[[ Listed records open ]]

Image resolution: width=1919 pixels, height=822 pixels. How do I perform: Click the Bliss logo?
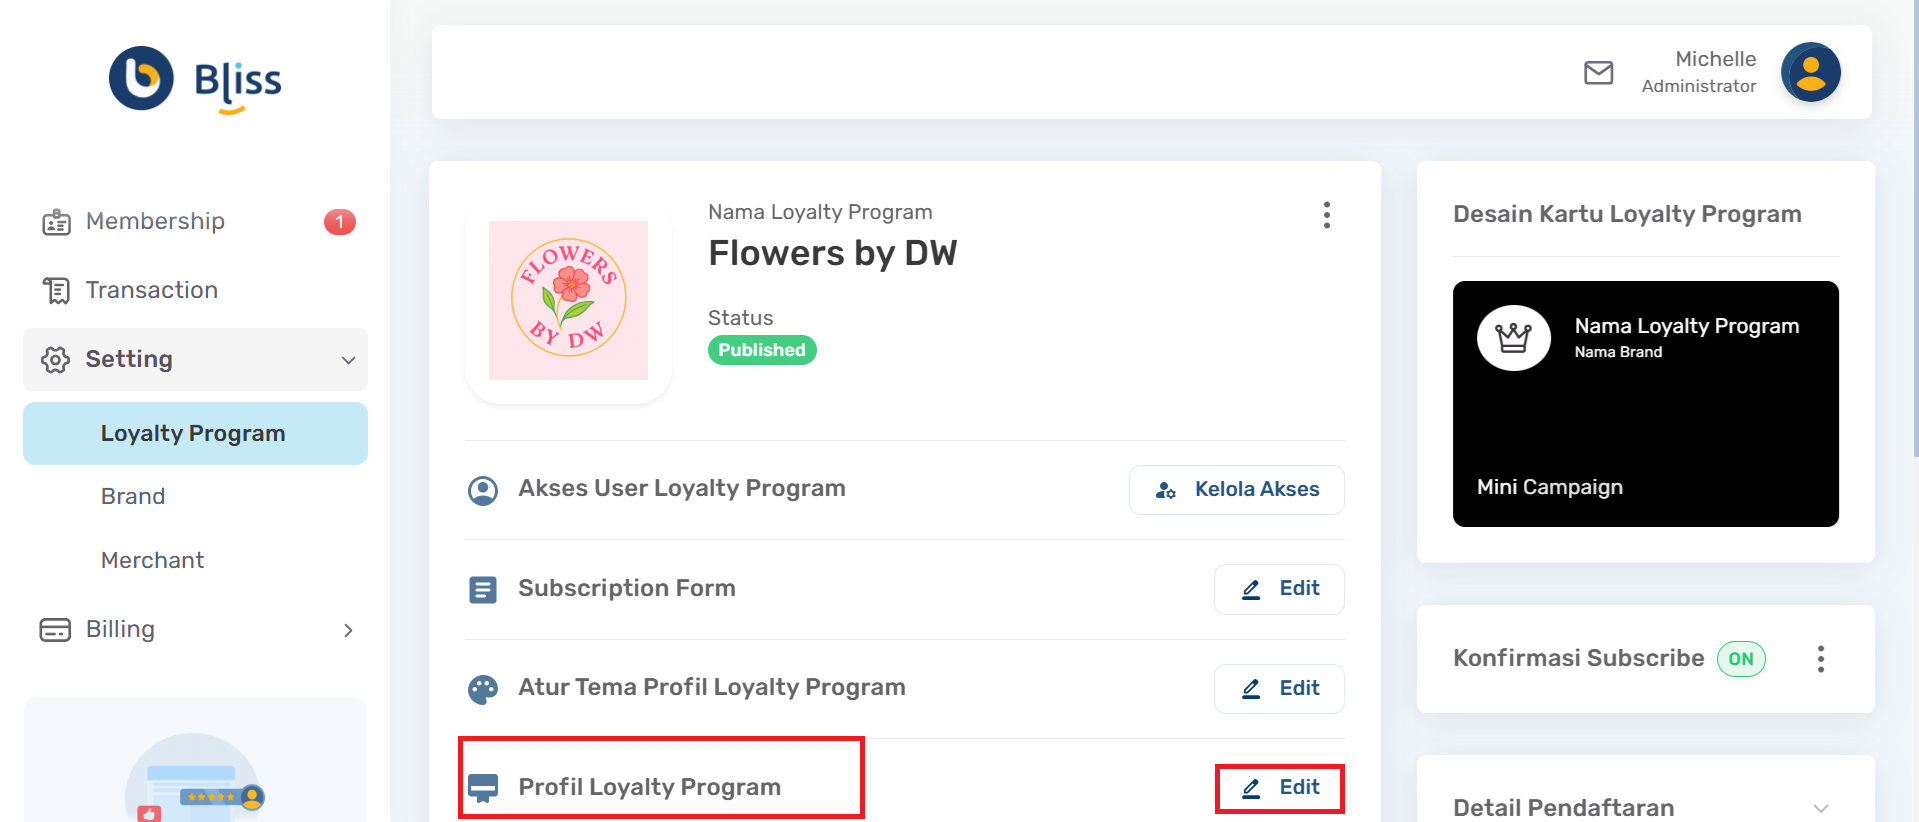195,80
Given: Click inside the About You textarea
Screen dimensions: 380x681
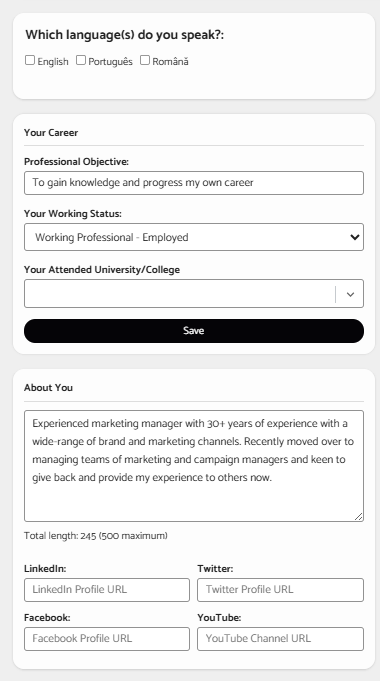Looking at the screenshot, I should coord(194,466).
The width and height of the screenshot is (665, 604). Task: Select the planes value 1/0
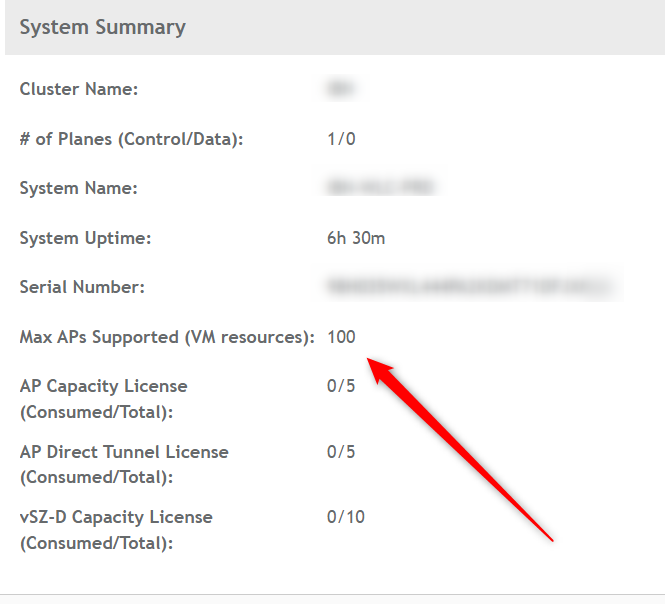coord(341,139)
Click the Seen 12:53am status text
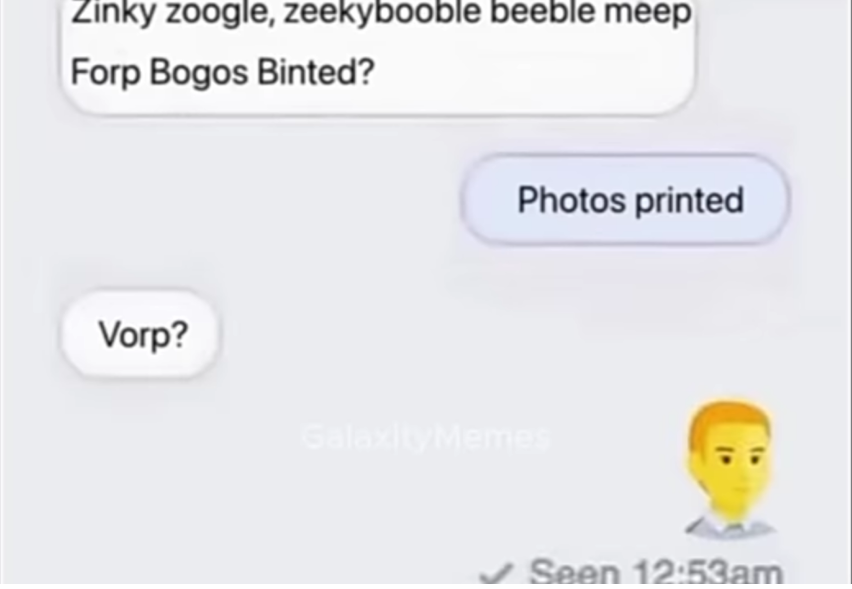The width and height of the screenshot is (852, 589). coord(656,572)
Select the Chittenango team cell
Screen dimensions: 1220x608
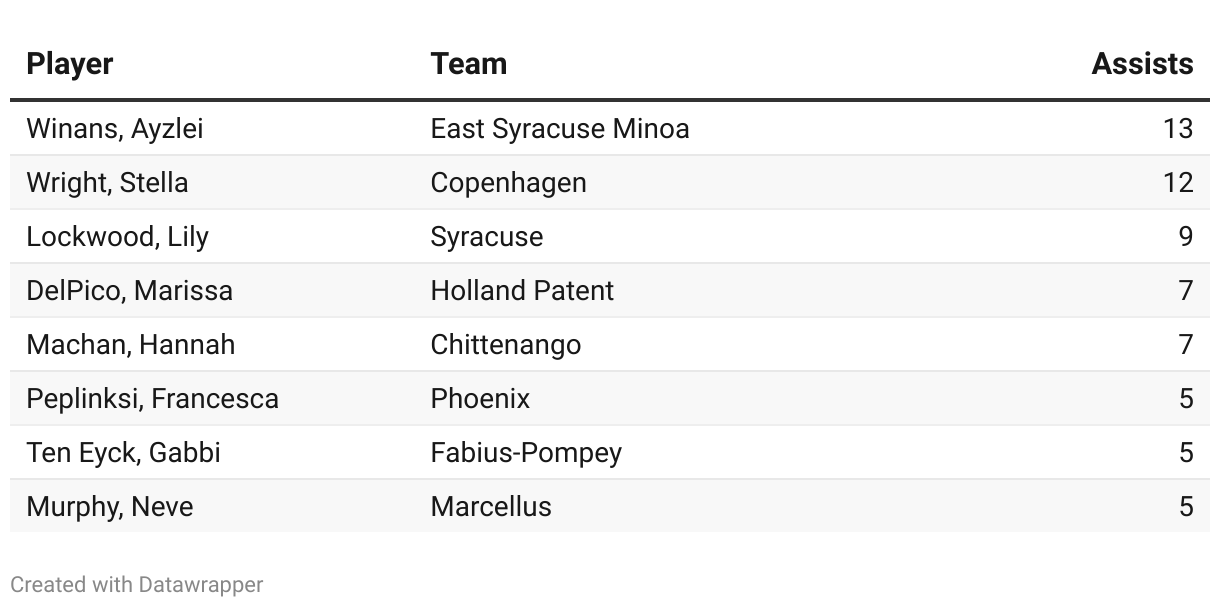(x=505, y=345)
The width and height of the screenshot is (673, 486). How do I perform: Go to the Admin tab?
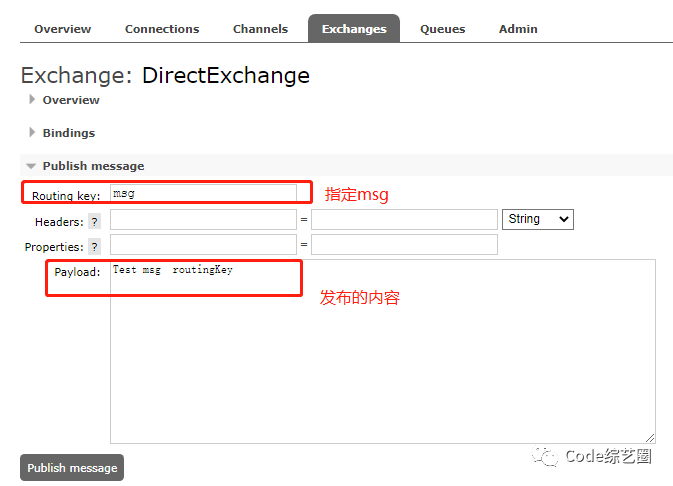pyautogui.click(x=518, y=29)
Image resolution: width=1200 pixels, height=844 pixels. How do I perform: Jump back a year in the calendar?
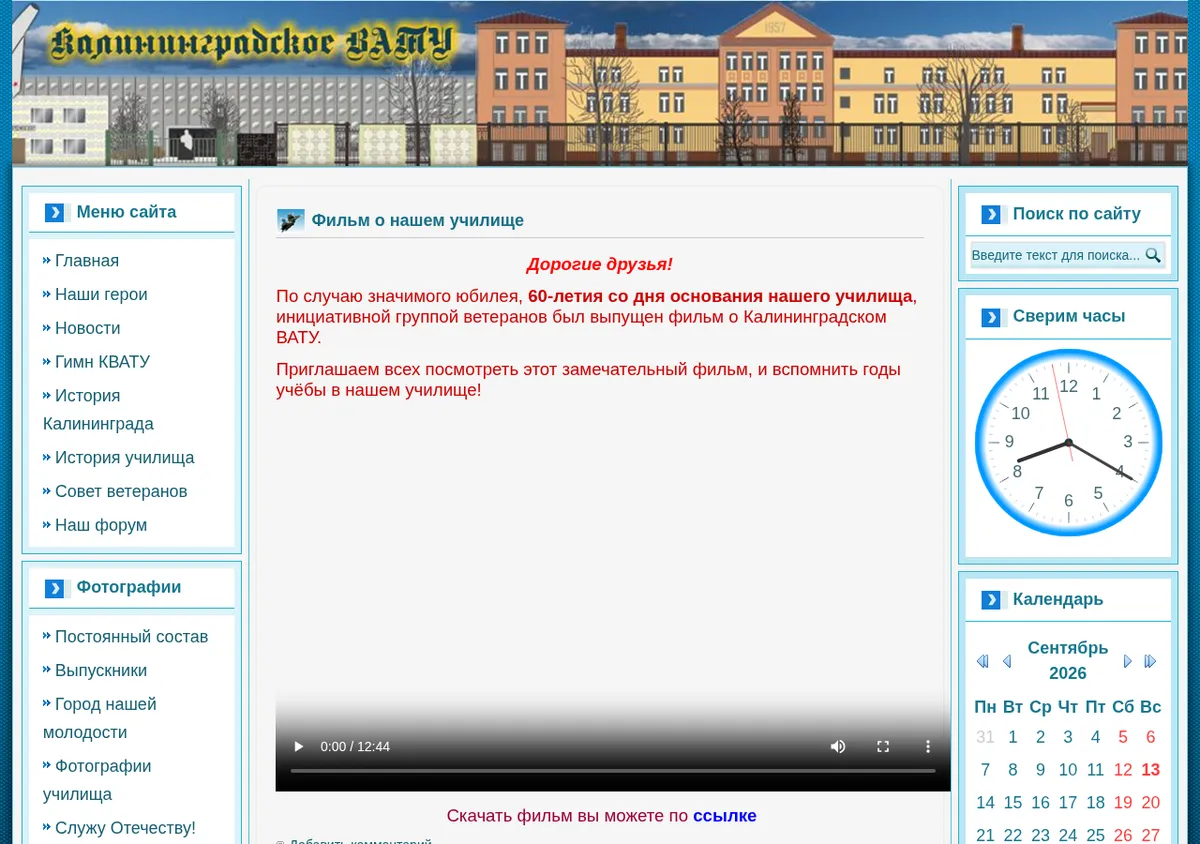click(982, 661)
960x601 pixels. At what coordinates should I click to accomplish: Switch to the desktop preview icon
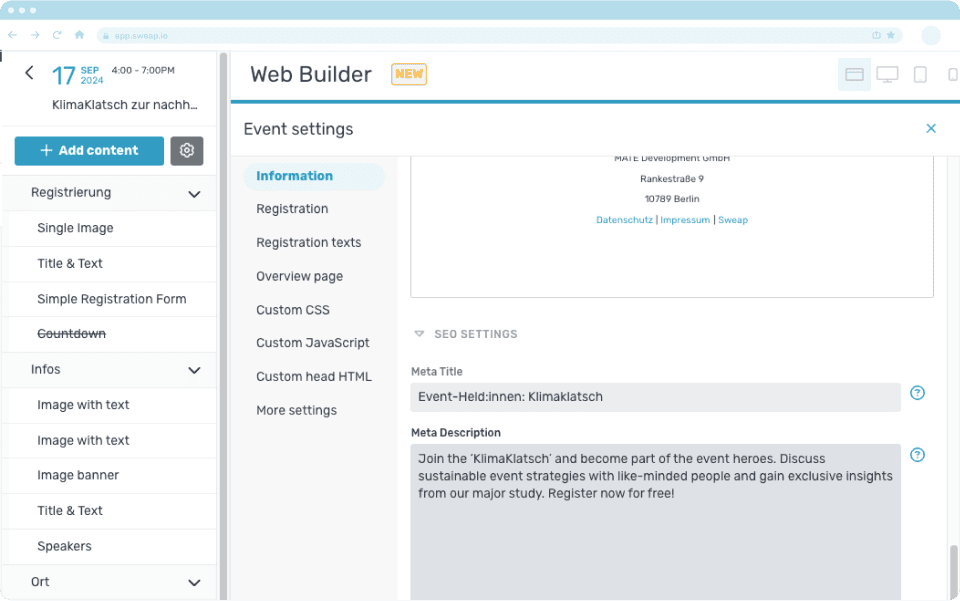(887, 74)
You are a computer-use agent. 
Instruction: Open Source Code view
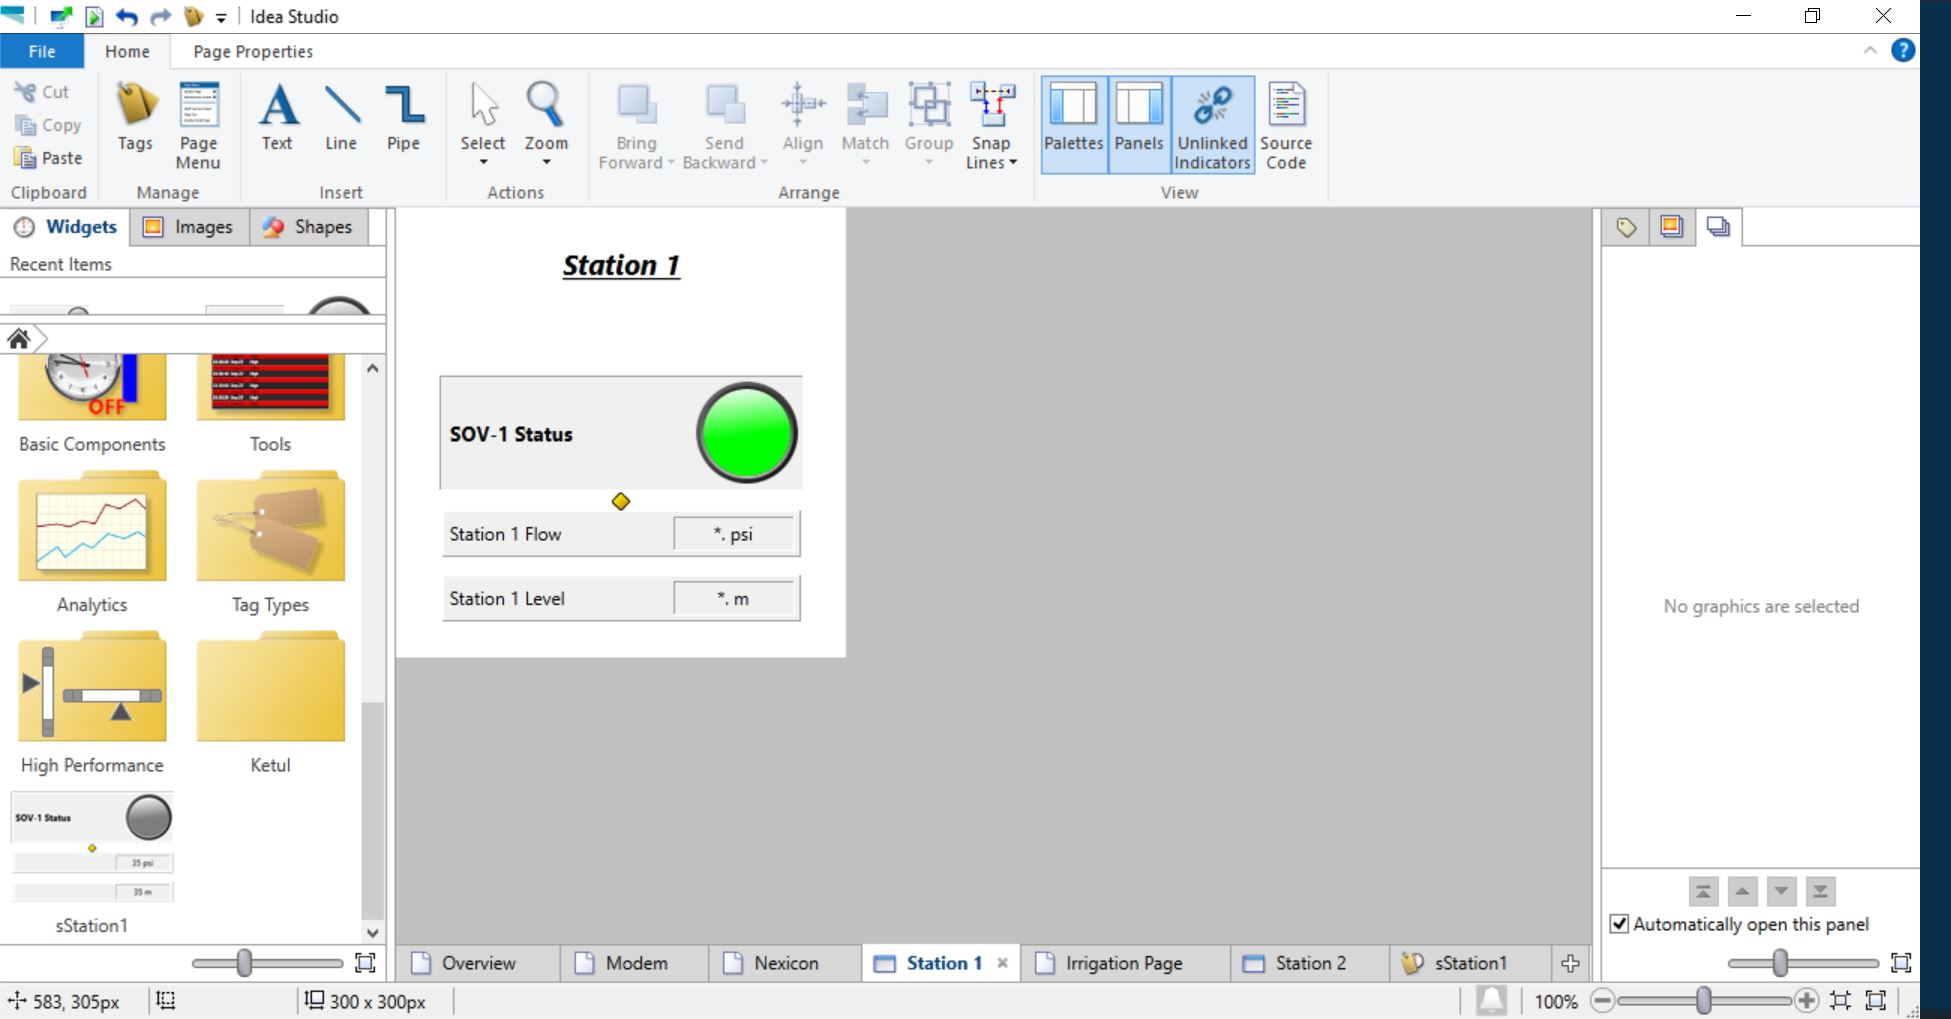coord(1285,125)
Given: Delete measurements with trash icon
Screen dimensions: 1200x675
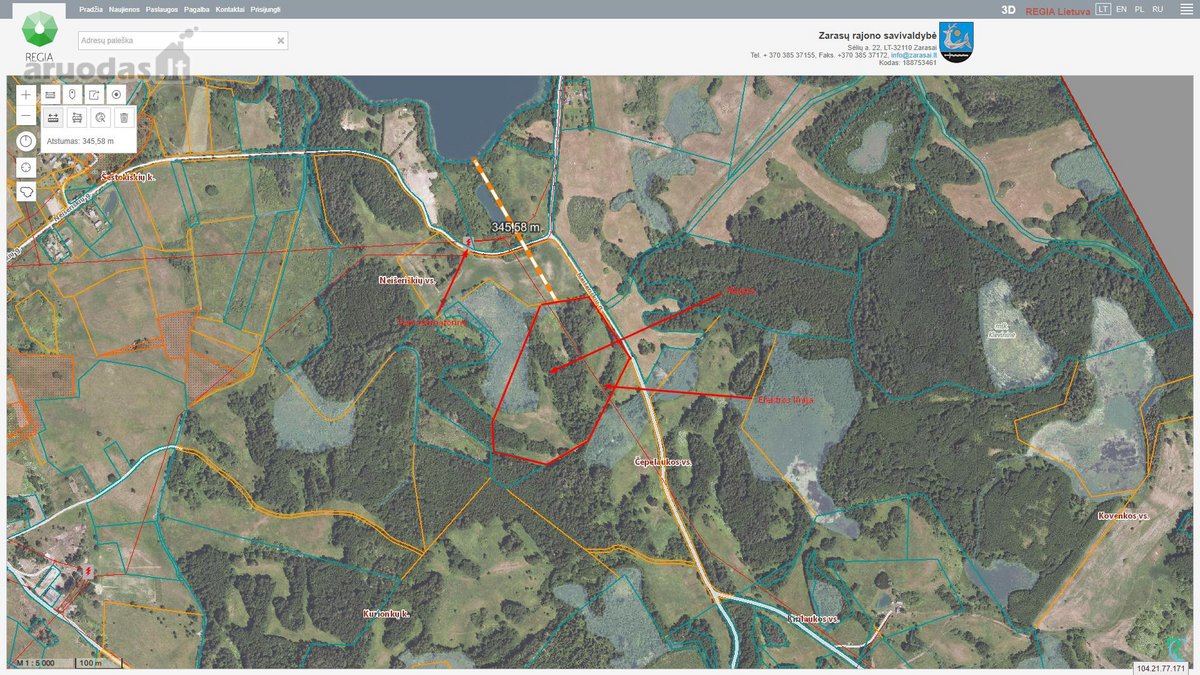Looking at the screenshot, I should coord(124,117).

[[ Listed records closed ]]

What is needed is an exact reprint of every entry, pictures excluded.

**Response**
Image resolution: width=1919 pixels, height=822 pixels. How do I perform: Click the Bliss logo?
195,80
Given: Click inside the About You textarea
Screen dimensions: 380x681
Looking at the screenshot, I should coord(194,466).
The width and height of the screenshot is (665, 604). Task: Select the planes value 1/0
coord(341,139)
Click the Seen 12:53am status text
The width and height of the screenshot is (852, 589). coord(656,572)
Select the Chittenango team cell
Screen dimensions: 1220x608
(x=505, y=345)
The width and height of the screenshot is (673, 486). How do I perform: Go to the Admin tab?
pyautogui.click(x=518, y=29)
Image resolution: width=1200 pixels, height=844 pixels. How do I perform: Jump back a year in the calendar?
click(982, 661)
960x601 pixels. At what coordinates should I click to accomplish: Switch to the desktop preview icon
(887, 74)
You are a computer-use agent. 
Instruction: Open Source Code view
coord(1285,125)
Given: Delete measurements with trash icon
Screen dimensions: 1200x675
Looking at the screenshot, I should coord(124,117).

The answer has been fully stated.